[Stored items]
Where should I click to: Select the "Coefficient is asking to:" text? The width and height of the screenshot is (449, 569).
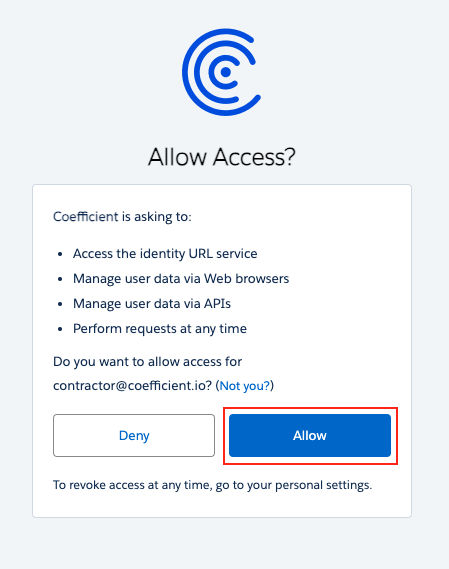click(x=122, y=217)
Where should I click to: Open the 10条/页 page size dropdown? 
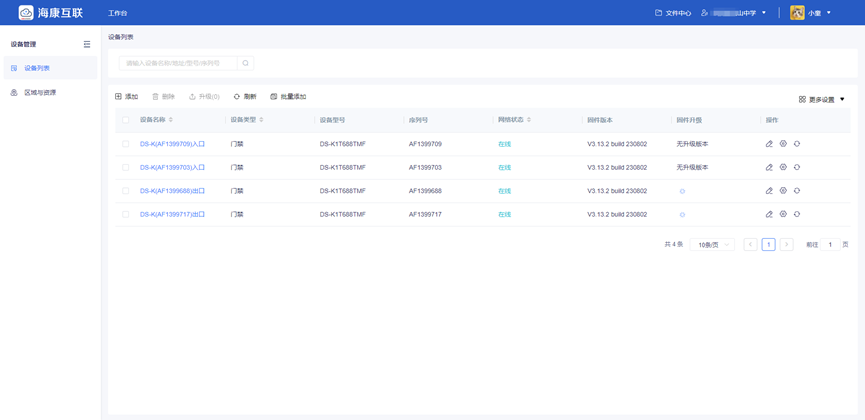point(712,244)
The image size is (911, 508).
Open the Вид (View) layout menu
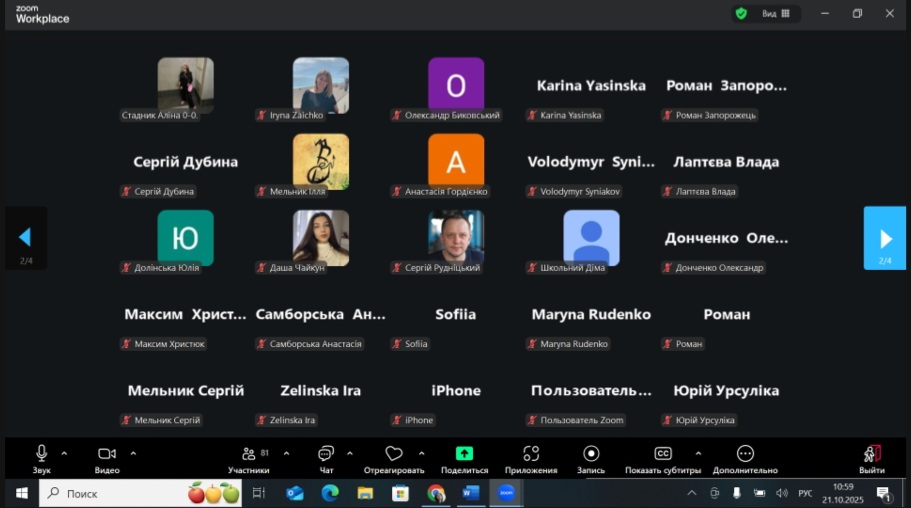(777, 14)
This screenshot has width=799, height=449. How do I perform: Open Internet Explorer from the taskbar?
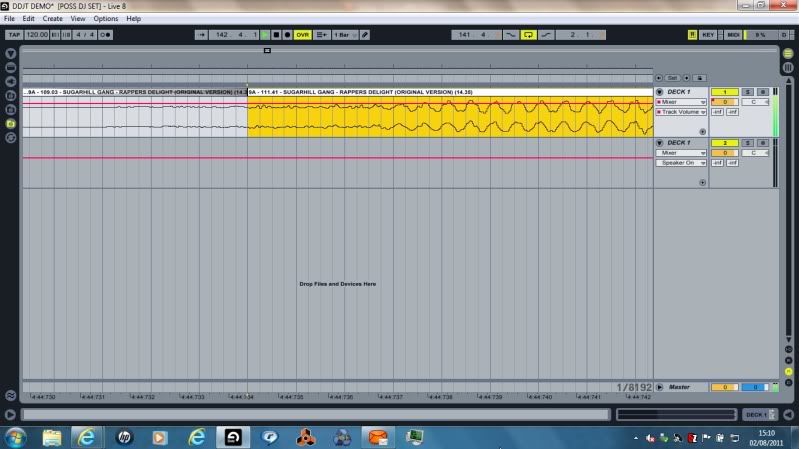click(x=87, y=437)
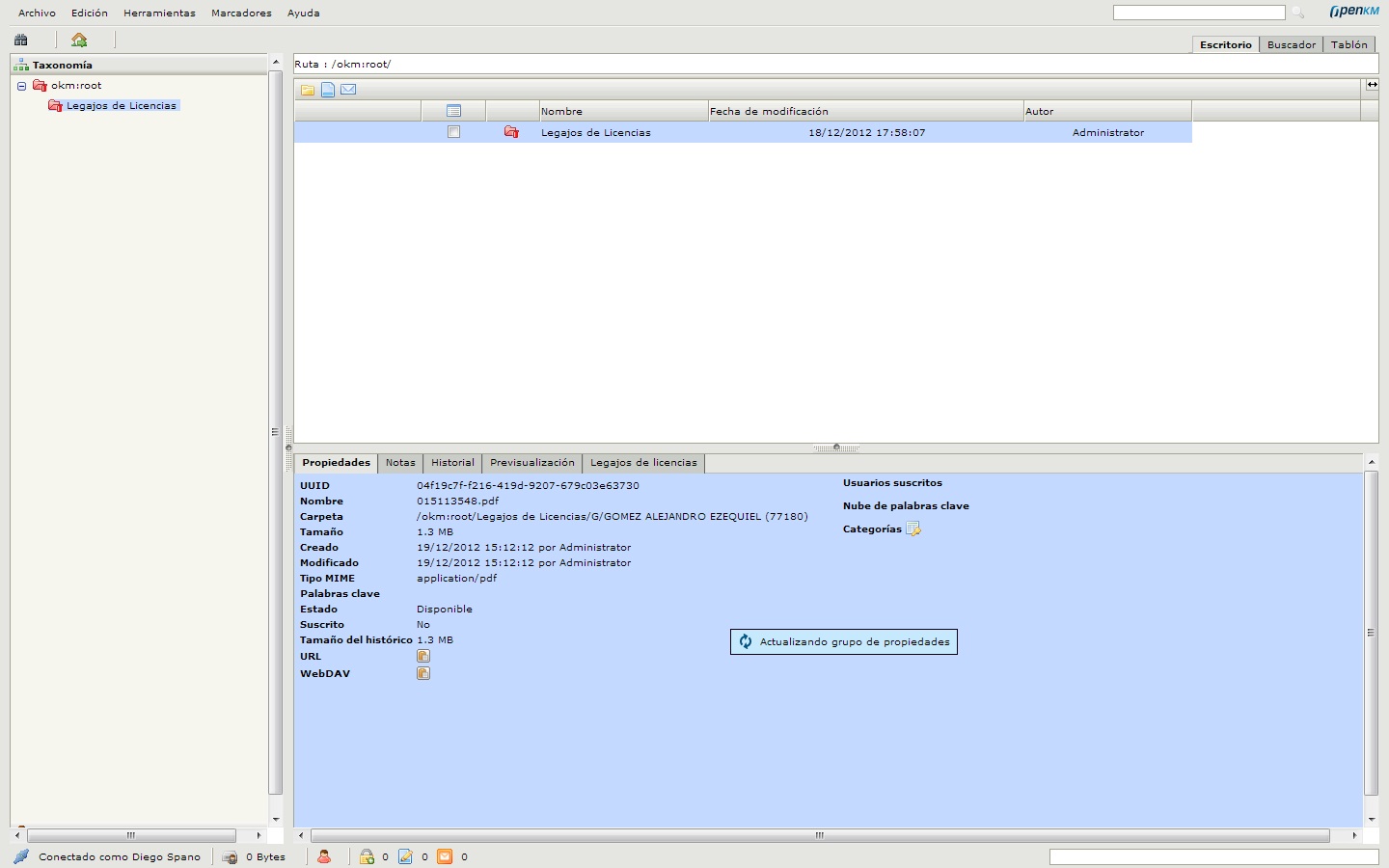Collapse the okm:root tree node
Image resolution: width=1389 pixels, height=868 pixels.
coord(21,86)
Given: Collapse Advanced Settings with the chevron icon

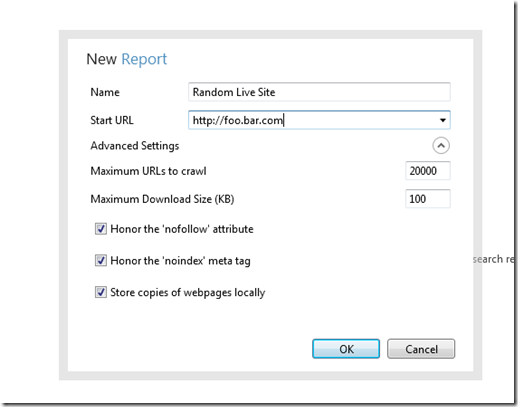Looking at the screenshot, I should [441, 146].
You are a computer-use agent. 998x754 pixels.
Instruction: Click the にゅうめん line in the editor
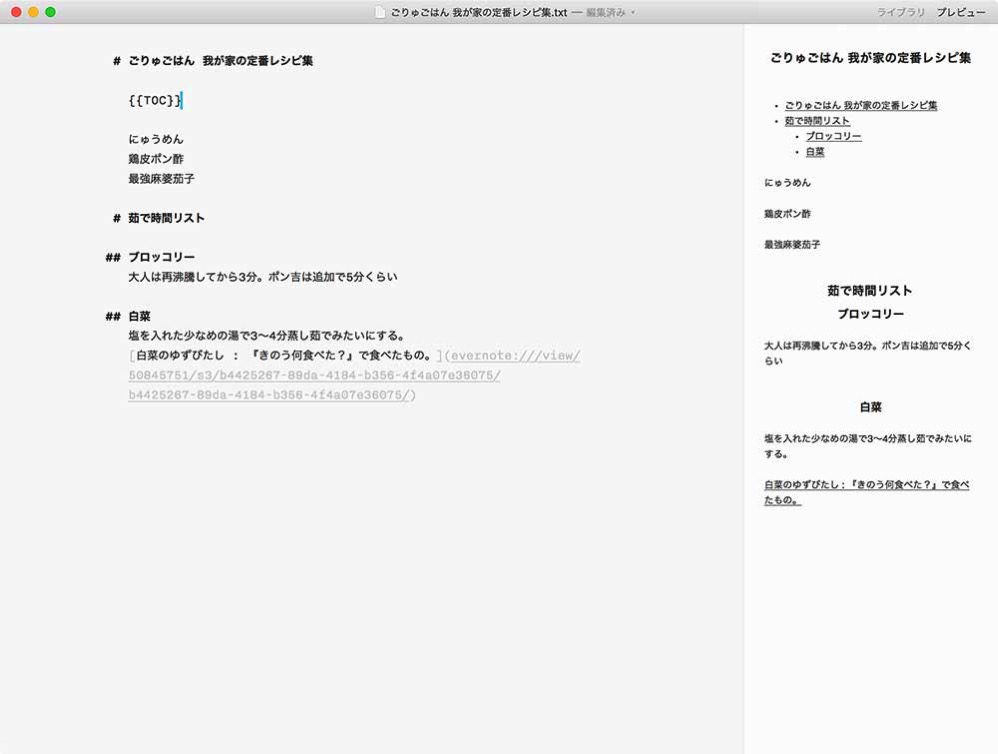pos(156,139)
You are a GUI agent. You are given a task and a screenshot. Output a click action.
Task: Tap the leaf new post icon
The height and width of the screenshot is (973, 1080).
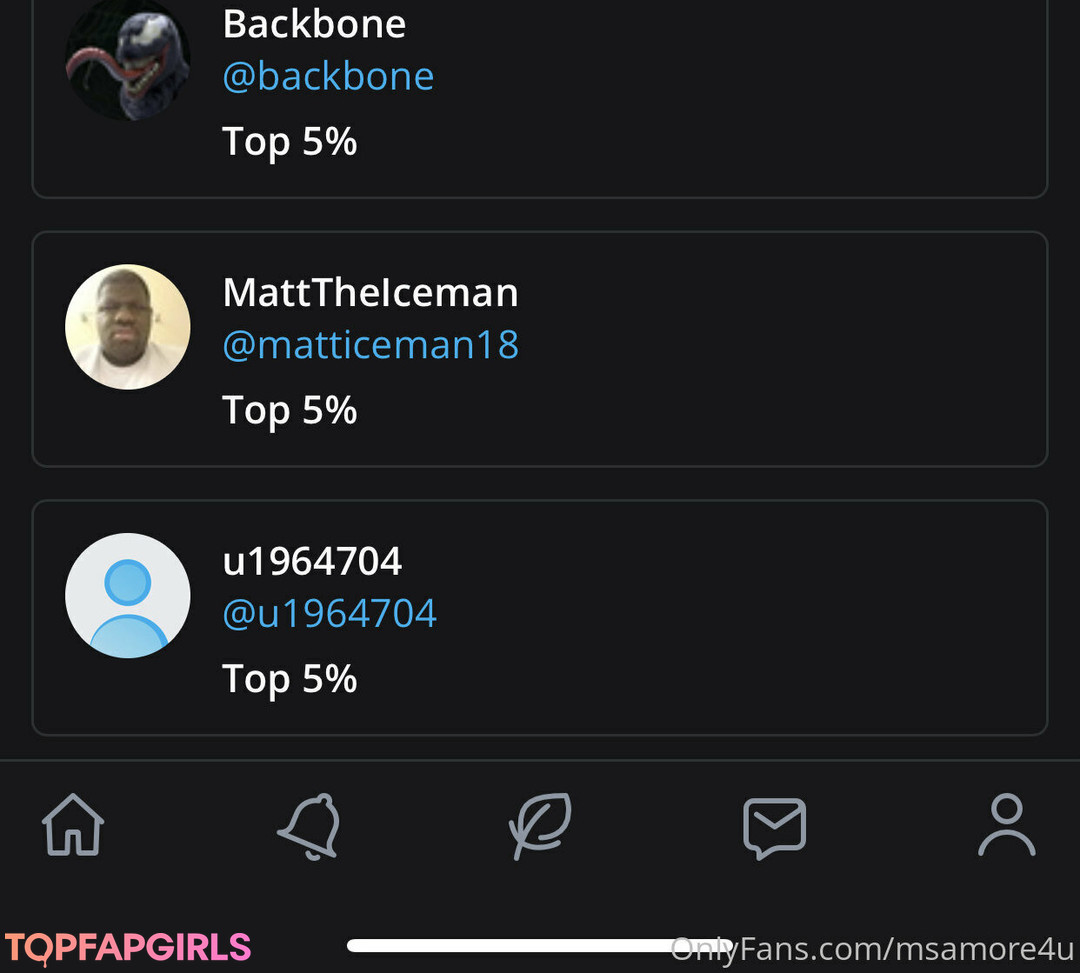pos(541,826)
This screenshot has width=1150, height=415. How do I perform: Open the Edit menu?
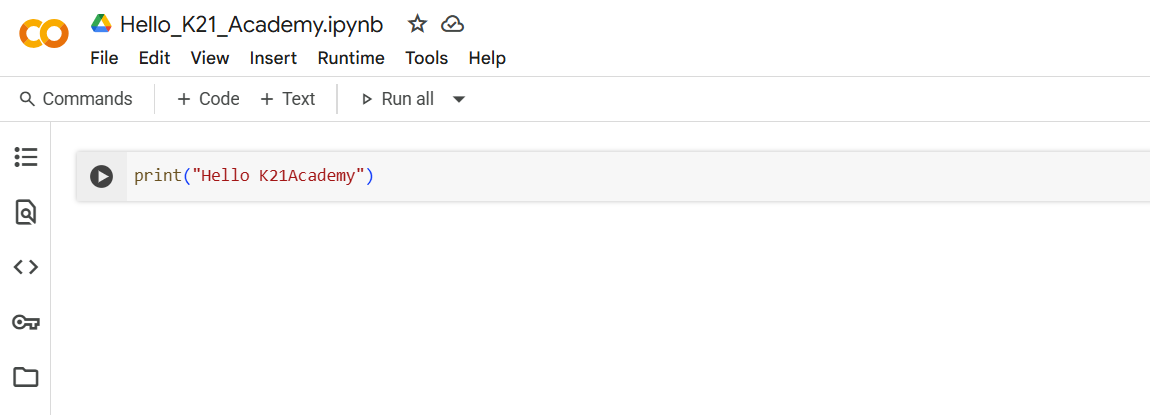pyautogui.click(x=155, y=58)
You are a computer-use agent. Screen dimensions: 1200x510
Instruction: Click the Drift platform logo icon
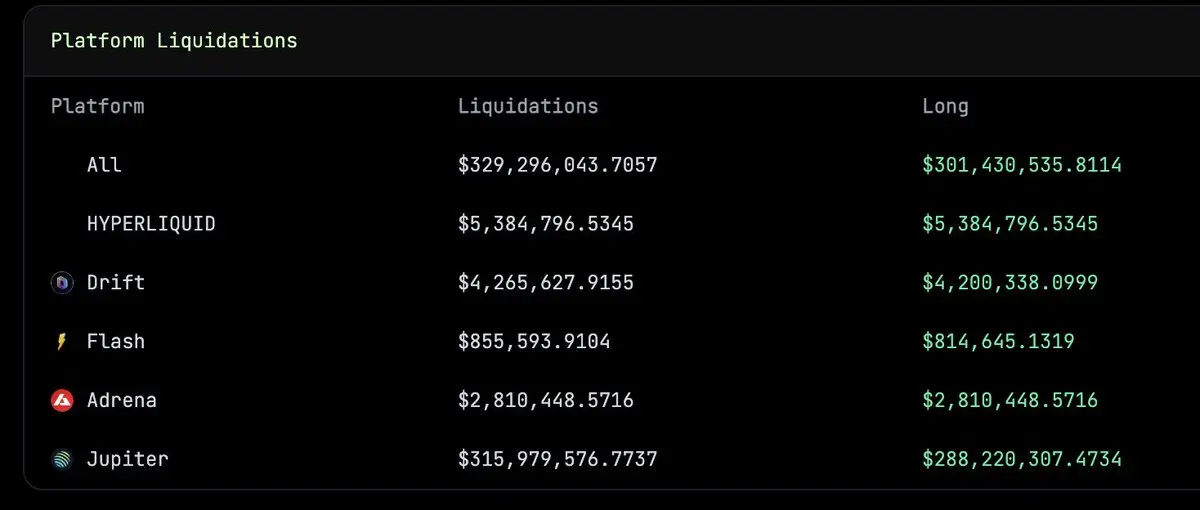pos(62,284)
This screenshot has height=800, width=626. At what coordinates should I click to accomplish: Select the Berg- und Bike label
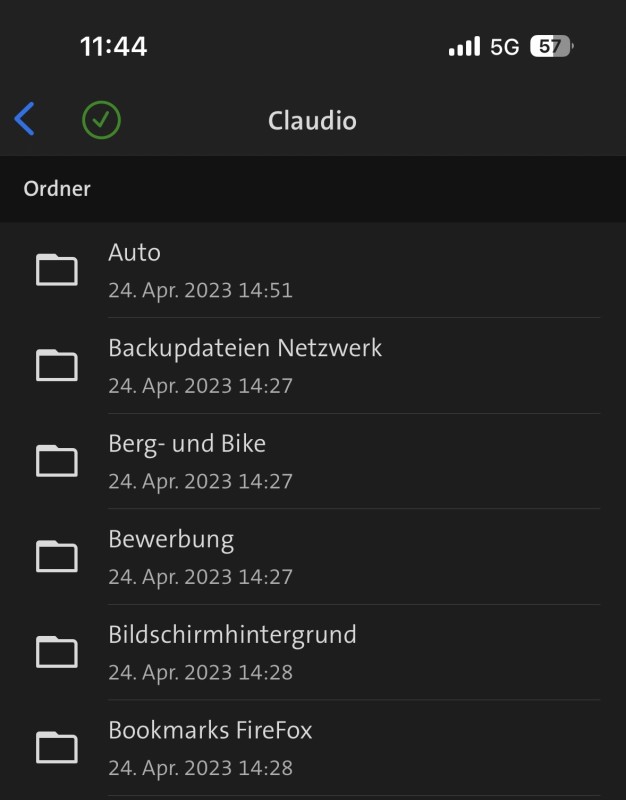point(187,443)
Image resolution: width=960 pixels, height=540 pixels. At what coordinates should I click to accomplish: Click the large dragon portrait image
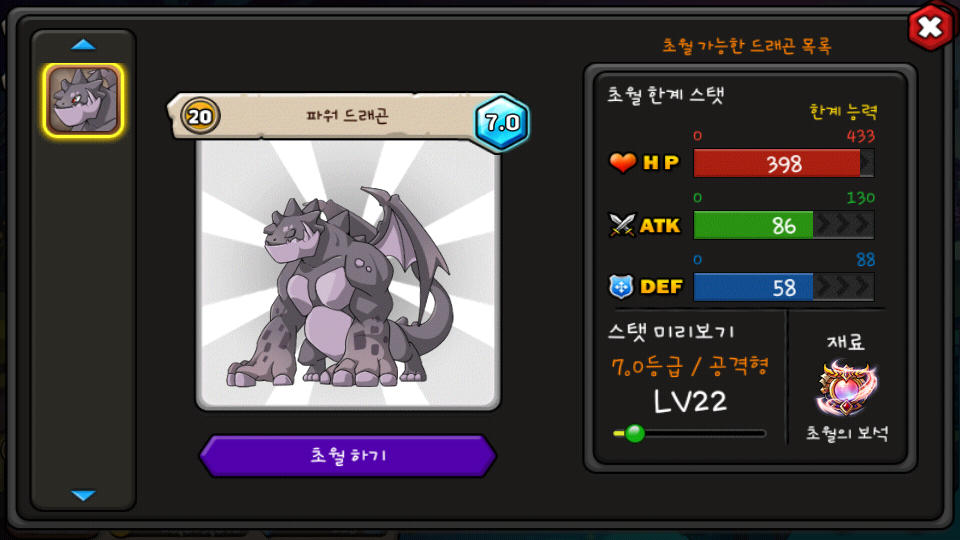pos(348,274)
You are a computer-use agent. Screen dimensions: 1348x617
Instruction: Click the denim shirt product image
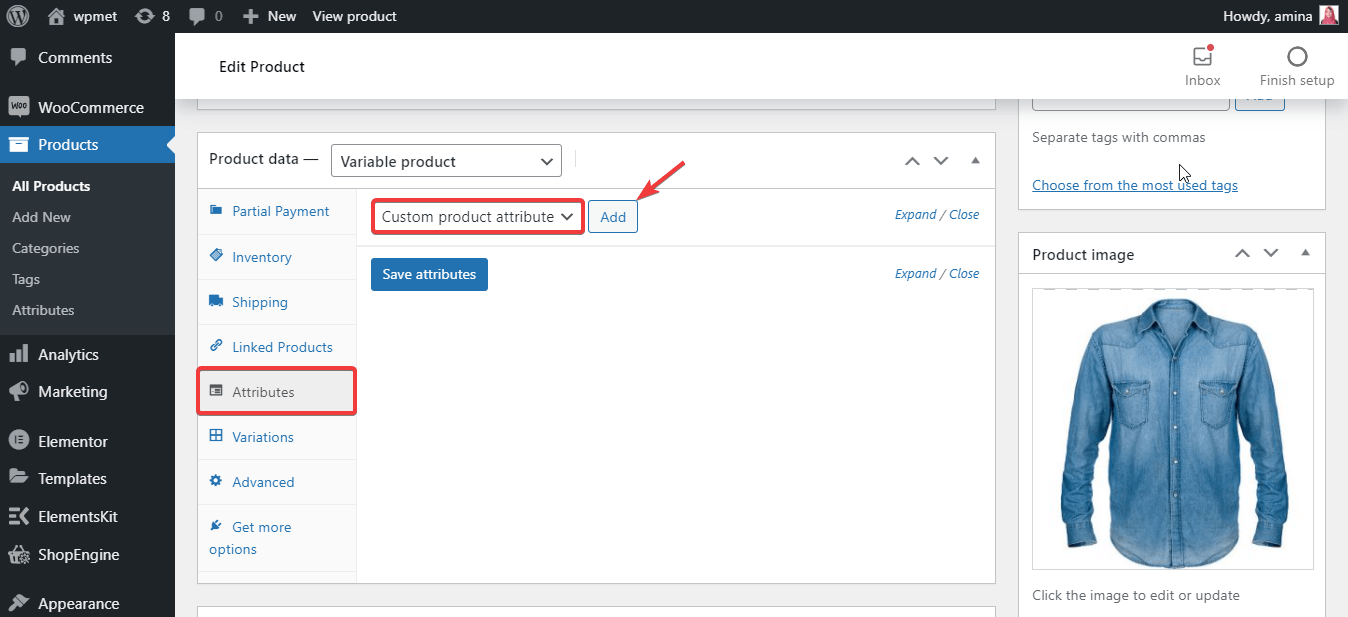pos(1172,428)

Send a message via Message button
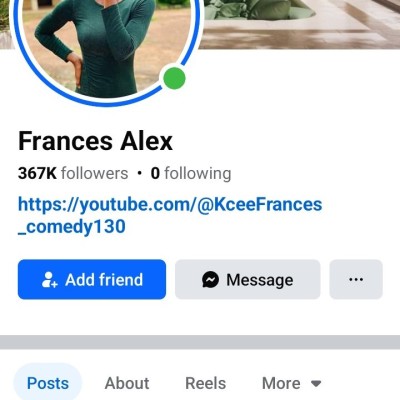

Exercise aim = Omit the pictures and write out the lines above from the one with "Open the Вид (View) layout menu" through the last, unchanged.

Solution to this task =
Open the Вид (View) layout menu
(777, 14)
This screenshot has width=799, height=449. How do I perform: Open Internet Explorer from the taskbar?
click(x=87, y=437)
Collapse the okm:root tree node
Image resolution: width=1389 pixels, height=868 pixels.
coord(21,86)
Given: Collapse Advanced Settings with the chevron icon

Looking at the screenshot, I should [441, 146].
You are a computer-use agent. 998x754 pixels.
Instruction: Click the にゅうめん line in the editor
pos(156,139)
You are a GUI agent. You are given a task and a screenshot. Output a click action.
Task: Tap the leaf new post icon
The height and width of the screenshot is (973, 1080).
pos(541,826)
This screenshot has width=1150, height=415. How do I perform: Open the Edit menu?
pyautogui.click(x=155, y=58)
You are a computer-use agent. Screen dimensions: 1200x510
Instruction: Click the Drift platform logo icon
pos(62,284)
This screenshot has height=800, width=626. At what coordinates should I click to accomplish: Select the Berg- und Bike label
point(187,443)
Image resolution: width=960 pixels, height=540 pixels. At what coordinates should I click to accomplish: Click the large dragon portrait image
pos(348,274)
You are a computer-use agent. Screen dimensions: 1348x617
Instruction: Click the denim shirt product image
pos(1172,428)

Send a message via Message button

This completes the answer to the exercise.